Message relatif au Protocole de Kyoto à la Convention-cadre des Nations Unies sur les changements climatiques

02.059

Message

relatif au Protocole de Kyoto à la Convention-cadre des Nations Unies sur les changements climatiques

du 21 août 2002

Madame la Présidente,

Monsieur le Président,

Mesdames et Messieurs,

Nous vous soumettons, par le présent message, le projet d'arrêté fédéral relatif à la ratification du Protocole de Kyoto du 11 décembre 1997, en vous proposant de l'approuver.

Nous vous proposons en outre de classer les interventions parlementaires suivantes:

1998 P 98.3277 Prévoir des sanctions à l'endroit des pays coupables d'avoir violé le Protocole de Kyoto (N 9.10.98, Vallender)

1998 P 98.3310 Instruments d'économie de marché pour la protection universelle du climat (Protocole de Kyoto) (E 6.10.98, Plattner)

Nous vous prions d'agréer, Madame la Présidente, Monsieur le Président, Mesdames et Messieurs, l'assurance de notre haute considération.

21 août 2002 Au nom du Conseil fédéral suisse:

Le président de la Confédération, Kaspar Villiger

La chancelière de la Confédération, Annemarie Huber-Hotz

Condensé

La production et l'utilisation des énergies fossiles dans les transports, l'industrie, les ménages et l'agriculture, ainsi que dans la gestion des déchets, entraînent le rejet de gaz à effet de serre. On dispose aujourd'hui de données démontrant clairement que ces activités humaines ont un impact sur le climat de la planète.

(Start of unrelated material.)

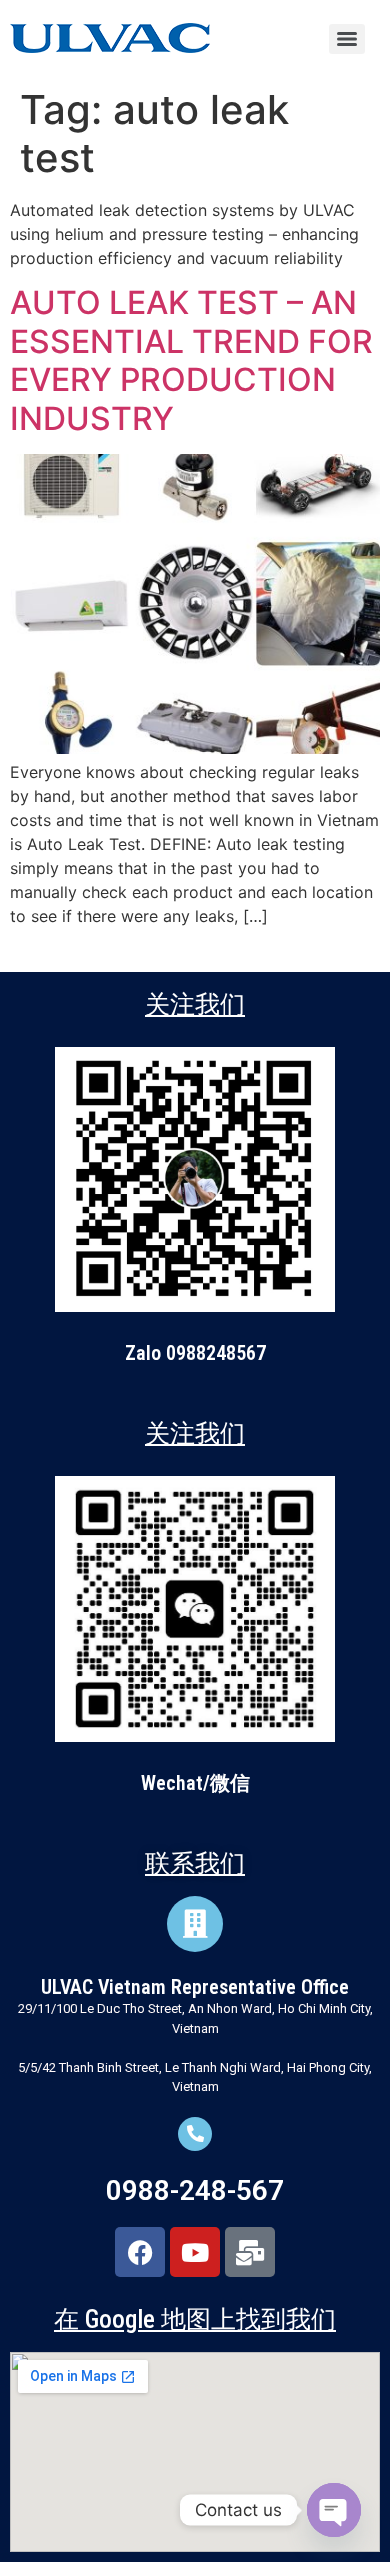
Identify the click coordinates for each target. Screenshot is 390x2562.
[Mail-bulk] (250, 2252)
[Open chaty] (334, 2510)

La compilation des observations et des simulations confirme l'hypothèse selon laquelle le réchauffement observé au cours des 50 dernières années est dû en grande partie aux activités humaines.

Si ces émissions ne sont pas contrôlées, il est à craindre qu'elles n'entraînent de graves conséquences, notamment pour l'approvisionnement en eau et la production alimentaire dans les régions particulièrement menacées, et aussi sous forme d'événements météorologiques extrêmes, tels que vagues de chaleur, sécheresses, inondations et tempêtes fréquentes et violentes. En Europe, les changements climatiques pourraient en outre avoir des conséquences négatives sur la santé humaine.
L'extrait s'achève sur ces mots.